I contemplated trying to get another kiln of crystalline pots fired before the open day, but was too short of time... so had to do what the sign a the end of our street says...and Stop!

Instead I glazed a kiln load of 2 large, kiln filling pots and a medium sized one as I was desperate for new work to go to the Potter's Co-op for a window display that we were scheduled to have in the days running up to the open studio here.


 The jug, or pitcher, on the left is about 19 and a half inches high (49.5cm).


I used a Cone 3 glaze of my own, that I had tested on something small a few years before, but had never put on anything large. I was delighted by the result. The glaze is an alkaline copper blue and it was nice to see the colour variation where the glaze was thick or thin.

Laura snapped this photo of the Co-op window display on her phone.


Once the Open Day was over with, I spent the next week glazing pots for a firing of my wood fired kiln. The studio soon fills up with pots in various states of glazing, and it is quite a art finding enough space to fit everything.


 It is a relief to get the pots out of the studio, and the kiln loaded.


 The kiln fired really well, but....


I would love to report a great firing, but it wasn't... I got things too hot! I over fired many of the pots due to a series of errors and a poor decision on my part, so I lost almost everything that was copper red, and some celadon pots were very unattractive.

In spite of all that, there were some gems!

These small porcelain bottles are probably my favourite things from the firing.

 A shino jar.

 A 6 cup coffee pot (or teapot if you would rather!)

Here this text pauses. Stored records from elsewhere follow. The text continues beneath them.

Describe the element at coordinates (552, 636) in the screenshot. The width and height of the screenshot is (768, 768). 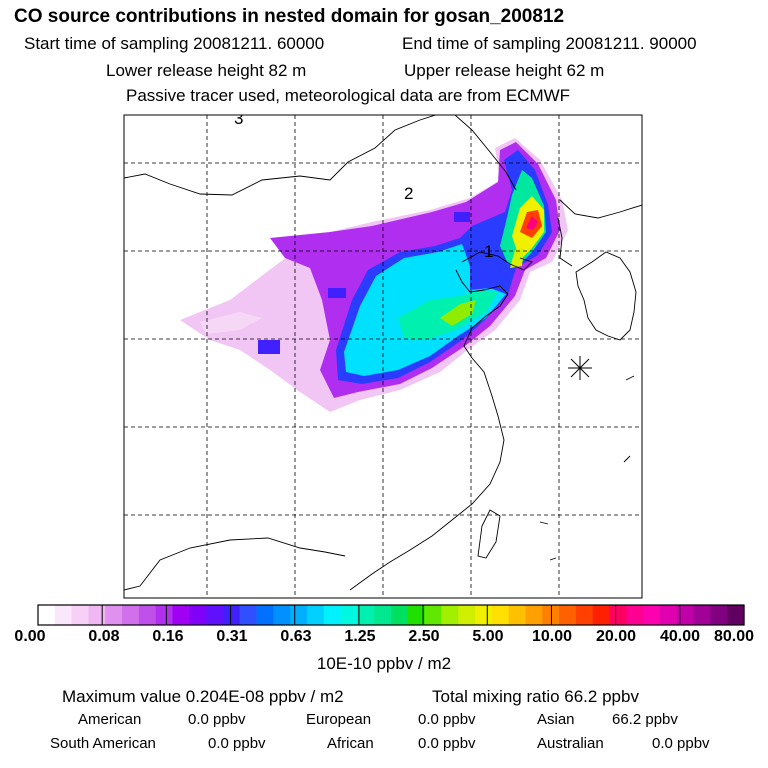
I see `colorbar-tick-8: 10.00` at that location.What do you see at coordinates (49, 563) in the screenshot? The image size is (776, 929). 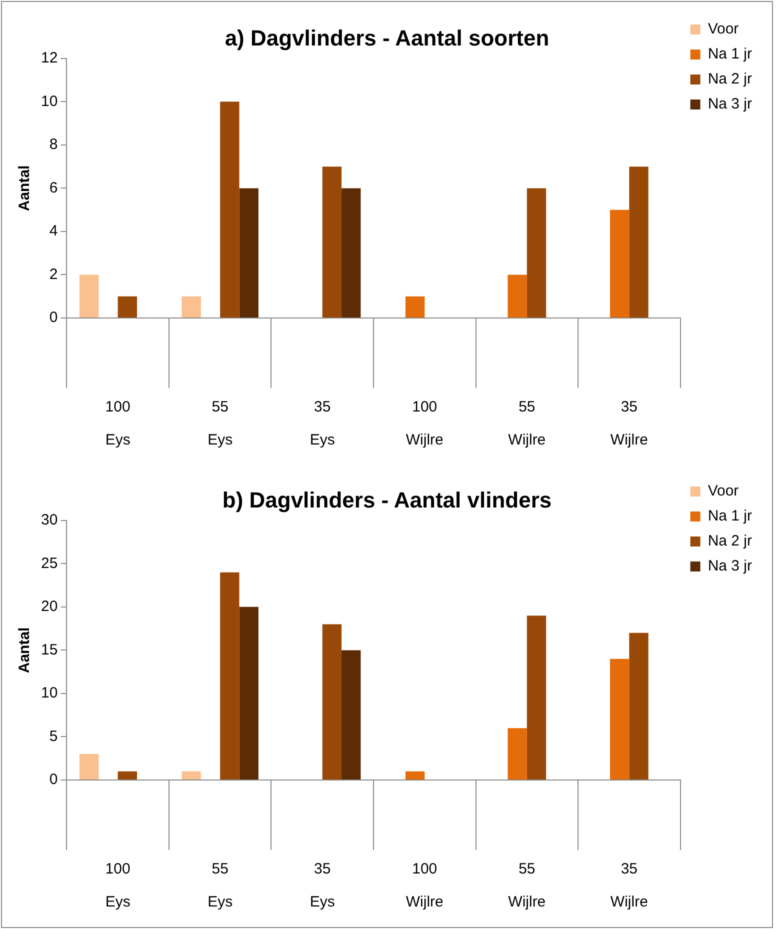 I see `y-tick-label: 25` at bounding box center [49, 563].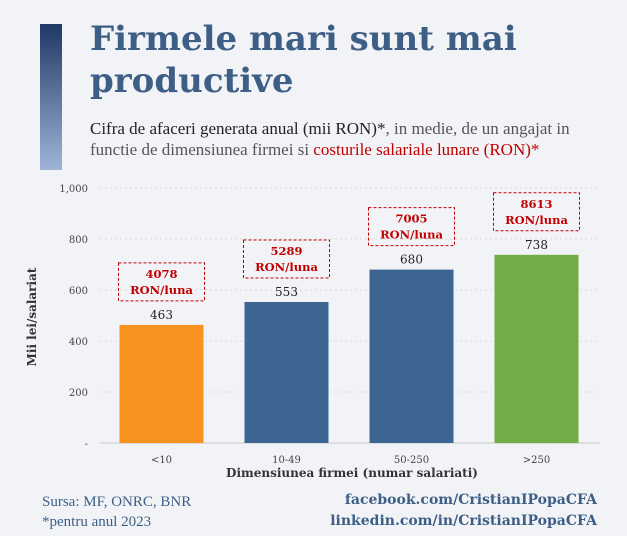 The image size is (627, 536). What do you see at coordinates (350, 460) in the screenshot?
I see `x-axis-ticks: <10 10-49 50-250 >250` at bounding box center [350, 460].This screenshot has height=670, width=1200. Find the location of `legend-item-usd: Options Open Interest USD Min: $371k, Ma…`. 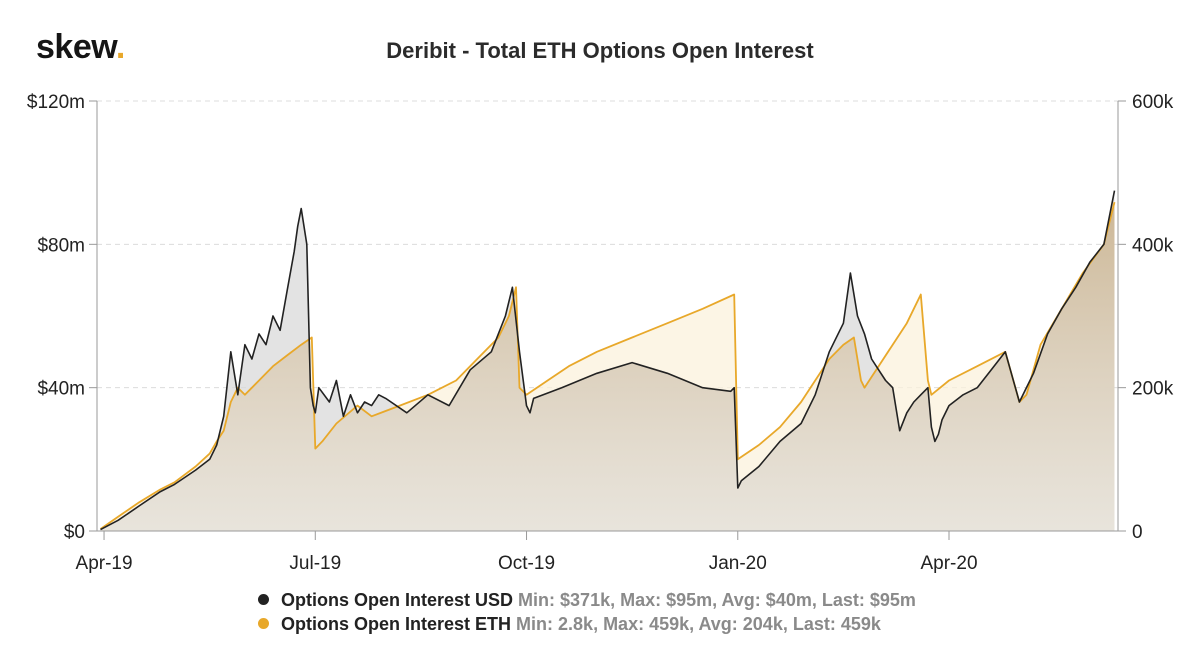

legend-item-usd: Options Open Interest USD Min: $371k, Ma… is located at coordinates (688, 600).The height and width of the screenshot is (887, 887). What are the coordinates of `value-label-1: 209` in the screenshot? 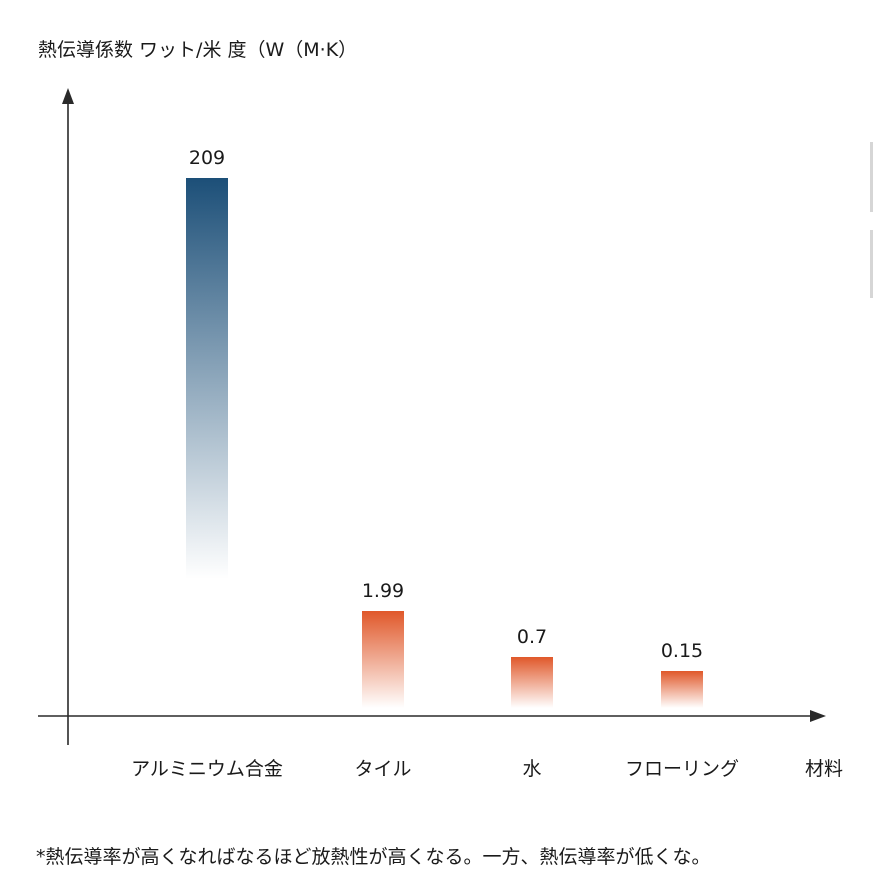 It's located at (207, 158).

 A tea pot. The handle was made up from three tubes that were thrown on the potter's wheel, then split in half.

Shino seems very forgiving, and can cope with a wide range of temperature. This is a spoon organiser.

 And a tiny 3 inch high jug (7.6cm)

 I like this urn. It isn't quite the colour I intended, but it is dignified and peaceful. The lid was quite difficult to make, as it has to fit inside and outside the pot.



We were delighted to have a visit from a Sarah, who is a Christchurch potter. She spent 4 days working away in my studio with me, and it was nice to have company in the studio and 2 wheels going at the same time.


I am busy getting more work ready to fire in the wood fired kiln. The unusual looking thing on the right of this photo is a porcelain candlestick. I rather enjoyed making it, and hope to develop the idea further and make a candelabra for several candles.